A Response to Patrick Jackson

17 June 2005, 1340 EDT

I’ve thought about Patrick’s post, “The Uses of Hypocrisy”, and I’ve come to the conclusion that I cannot agree with the interesting arguments he puts forth. I share some of his concerns about the proposal for a “Human Rights Council,” but I think he gets the effect of having gross abusers of human rights on the UN Human Rights Commission exactly backwards.

1. Gross human-rights abusers are unlikely to be “shamed” because of their presence on the UN Human Rights Commission. They are more likely to interpret being elected to the Commission as evidence that their human rights abuses are insufficient to stigmatize them. Indeed, the optimal process for “rhetorical coercion” would be the following: (1) a state attempts to become a member of the Commission, (2) its potential membership garners widespread opposition because of its record on human rights, and (3) it loses the vote for membership.

2. In this respect, Patrick’s arguments might actually favor the establishment of a more restrictive “Human Rights Council.” First, because being excluded from membership would be a strong signal of condemnation for human rights abuses. Second, because it would focus much more scrutiny on those states that do become members. Since the obvious criticism of a “democracies” club is that membership would be based on the political interests of countries like the United States, there would be more pressure on the Human Rights Council to defend its membership criteria, as well as for members to get their act together in order to avoid those kinds of criticisms.
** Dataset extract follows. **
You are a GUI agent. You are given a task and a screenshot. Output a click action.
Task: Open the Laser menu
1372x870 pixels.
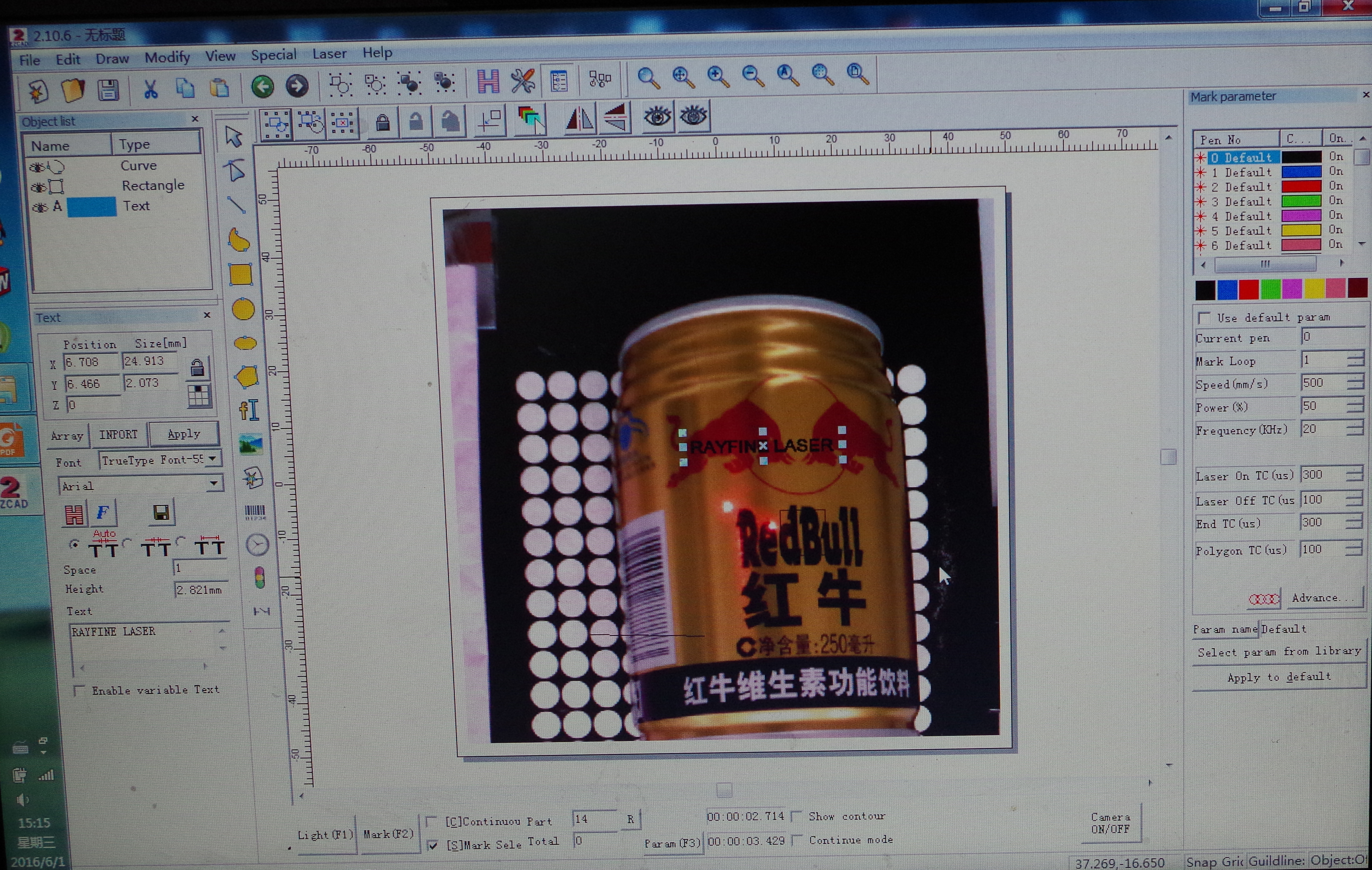point(329,54)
3. Patrick conflates membership on the Commission with “voice opportunity.” Certainly even human-rights abusers ought to participate in debates about the scope, nature, and importance of various political and economic freedoms. Yet it is not clear that denying them a position on the body responsible for enforcing and monitoring human-rights abuses is tantamount to denying them a voice on those matters. They retain the right to speak in the General Assembly and other institutional venues, as well as in non-institutional diplomatic and public arenas. There should be a higher criteria for membership in specialized organs whose job is to pursue specialized tasks.

4. I am unconvinced by Patrick’s argument that states that gross human-rights abusers can effectively monitor or enforce human-rights abuse. Liberals rightfully question whether John Ashcroft should’ve been put in charge of protecting American liberties. They correctly note that an administration whose policy directives either condone or suggest torture cannot be trusted to investigate or stop prisoner abuses in Iraq, Afghanistan, or Guantanamo Bay. The same logic applies even more so to continuing a system that allowed Libya to chair the Human Rights Commission, as it did in 2003. (Indeed, the continued obscenities committed by the Libyan regime suggest any “shaming” impact was marginal, at best).

5. What this comes down to, in some respects, is the function that organizations such as the UNCHR and its related treaties and covenants serve. One of those functions is to create clearer definitions of when a country is in compliance or in noncompliance with a set of principles – whether nonproliferation, open markets, or human rights. If we are ever to have even reasonably clear standards to monitor and enforce, we cannot give gross human-rights abusers the right to sit on the Commission. Doing so vitiates those standards.

6. Finally, such situations make it harder to use “rhetorical coercion” against relatively clean democracies, such as the US. They undermines the arguments of third parties – whether the UN or NGOs – when they refer to the obligations laid out by the UN and relevant international law. For good reason, it is very difficult for citizens of liberal democracies to take those rules seriously when they compare their own records to those of the states that sit in positions of judgement.